§ EXERCISE DATA
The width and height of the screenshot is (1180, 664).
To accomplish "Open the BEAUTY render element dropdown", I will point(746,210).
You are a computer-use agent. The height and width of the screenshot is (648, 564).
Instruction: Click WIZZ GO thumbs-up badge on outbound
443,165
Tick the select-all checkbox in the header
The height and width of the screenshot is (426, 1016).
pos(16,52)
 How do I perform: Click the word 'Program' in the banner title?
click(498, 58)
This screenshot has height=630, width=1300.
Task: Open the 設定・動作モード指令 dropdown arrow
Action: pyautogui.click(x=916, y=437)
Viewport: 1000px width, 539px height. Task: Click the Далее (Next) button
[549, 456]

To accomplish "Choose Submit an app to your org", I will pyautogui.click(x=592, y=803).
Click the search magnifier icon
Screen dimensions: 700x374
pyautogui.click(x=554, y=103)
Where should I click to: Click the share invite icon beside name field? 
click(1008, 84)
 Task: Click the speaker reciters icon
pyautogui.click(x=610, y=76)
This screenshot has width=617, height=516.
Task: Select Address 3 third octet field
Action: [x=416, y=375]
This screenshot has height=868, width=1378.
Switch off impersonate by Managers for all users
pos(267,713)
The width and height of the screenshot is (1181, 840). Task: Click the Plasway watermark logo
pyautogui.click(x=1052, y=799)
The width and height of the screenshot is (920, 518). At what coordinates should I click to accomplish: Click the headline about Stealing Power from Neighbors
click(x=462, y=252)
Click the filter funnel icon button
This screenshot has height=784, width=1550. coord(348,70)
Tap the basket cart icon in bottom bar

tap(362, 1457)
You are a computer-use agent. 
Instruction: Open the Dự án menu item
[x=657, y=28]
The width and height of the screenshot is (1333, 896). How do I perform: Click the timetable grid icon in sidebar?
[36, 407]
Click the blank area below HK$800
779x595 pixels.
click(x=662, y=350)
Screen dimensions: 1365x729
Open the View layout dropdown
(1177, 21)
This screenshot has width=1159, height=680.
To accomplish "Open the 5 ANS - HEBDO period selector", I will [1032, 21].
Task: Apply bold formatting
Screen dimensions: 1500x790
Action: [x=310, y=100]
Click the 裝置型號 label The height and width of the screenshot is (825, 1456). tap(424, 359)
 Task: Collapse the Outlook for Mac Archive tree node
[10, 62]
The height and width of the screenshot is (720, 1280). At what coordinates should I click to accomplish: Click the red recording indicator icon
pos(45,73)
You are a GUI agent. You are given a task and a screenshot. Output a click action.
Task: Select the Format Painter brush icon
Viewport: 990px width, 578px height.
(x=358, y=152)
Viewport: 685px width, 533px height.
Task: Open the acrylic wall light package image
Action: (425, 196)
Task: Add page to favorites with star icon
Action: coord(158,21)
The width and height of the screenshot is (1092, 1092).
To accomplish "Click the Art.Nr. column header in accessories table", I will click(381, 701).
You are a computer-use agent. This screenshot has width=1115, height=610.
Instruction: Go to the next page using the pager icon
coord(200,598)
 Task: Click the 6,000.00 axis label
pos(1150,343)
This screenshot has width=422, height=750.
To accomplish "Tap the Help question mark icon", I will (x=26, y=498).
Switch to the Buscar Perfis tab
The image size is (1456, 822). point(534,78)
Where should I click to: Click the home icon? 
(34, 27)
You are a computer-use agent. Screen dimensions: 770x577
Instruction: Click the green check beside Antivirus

§ TASK TO COMPLETE
Transcribe the full listing exactly, leaving out no line.

§ RESPONSE TO THIS EXERCISE
The width and height of the screenshot is (1180, 664).
To accomplish "Open the BEAUTY render element dropdown", I will point(746,210).
You are a computer-use agent. The height and width of the screenshot is (648, 564).
Instruction: Click WIZZ GO thumbs-up badge on outbound
443,165
Tick the select-all checkbox in the header
The height and width of the screenshot is (426, 1016).
pos(16,52)
 How do I perform: Click the word 'Program' in the banner title?
click(498, 58)
This screenshot has height=630, width=1300.
Task: Open the 設定・動作モード指令 dropdown arrow
Action: pyautogui.click(x=916, y=437)
Viewport: 1000px width, 539px height. Task: Click the Далее (Next) button
[549, 456]

To accomplish "Choose Submit an app to your org", I will pyautogui.click(x=592, y=803).
Click the search magnifier icon
Screen dimensions: 700x374
pyautogui.click(x=554, y=103)
Where should I click to: Click the share invite icon beside name field? 
click(1008, 84)
 Task: Click the speaker reciters icon
pyautogui.click(x=610, y=76)
This screenshot has width=617, height=516.
Task: Select Address 3 third octet field
Action: [x=416, y=375]
This screenshot has height=868, width=1378.
Switch off impersonate by Managers for all users
pos(267,713)
The width and height of the screenshot is (1181, 840). Task: Click the Plasway watermark logo
pyautogui.click(x=1052, y=799)
The width and height of the screenshot is (920, 518). At what coordinates should I click to accomplish: Click the headline about Stealing Power from Neighbors
click(x=462, y=252)
Click the filter funnel icon button
This screenshot has height=784, width=1550. coord(348,70)
Tap the basket cart icon in bottom bar

tap(362, 1457)
You are a computer-use agent. 
Instruction: Open the Dự án menu item
[x=657, y=28]
The width and height of the screenshot is (1333, 896). How do I perform: Click the timetable grid icon in sidebar?
[36, 407]
Click the blank area below HK$800
779x595 pixels.
click(x=662, y=350)
Screen dimensions: 1365x729
Open the View layout dropdown
(1177, 21)
This screenshot has width=1159, height=680.
To accomplish "Open the 5 ANS - HEBDO period selector", I will [1032, 21].
Task: Apply bold formatting
Screen dimensions: 1500x790
Action: [x=310, y=100]
Click the 裝置型號 label The height and width of the screenshot is (825, 1456). tap(424, 359)
 Task: Collapse the Outlook for Mac Archive tree node
[10, 62]
The height and width of the screenshot is (720, 1280). At what coordinates should I click to accomplish: Click the red recording indicator icon
pos(45,73)
You are a GUI agent. You are given a task and a screenshot. Output a click action.
Task: Select the Format Painter brush icon
Viewport: 990px width, 578px height.
(x=358, y=152)
Viewport: 685px width, 533px height.
Task: Open the acrylic wall light package image
Action: (425, 196)
Task: Add page to favorites with star icon
Action: coord(158,21)
The width and height of the screenshot is (1092, 1092).
To accomplish "Click the Art.Nr. column header in accessories table", I will click(381, 701).
You are a computer-use agent. This screenshot has width=1115, height=610.
Instruction: Go to the next page using the pager icon
coord(200,598)
 Task: Click the 6,000.00 axis label
pos(1150,343)
This screenshot has width=422, height=750.
To accomplish "Tap the Help question mark icon", I will (x=26, y=498).
Switch to the Buscar Perfis tab
The image size is (1456, 822). point(534,78)
Where should I click to: Click the home icon? 
(34, 27)
You are a computer-use agent. Screen dimensions: 770x577
Instruction: Click the green check beside Antivirus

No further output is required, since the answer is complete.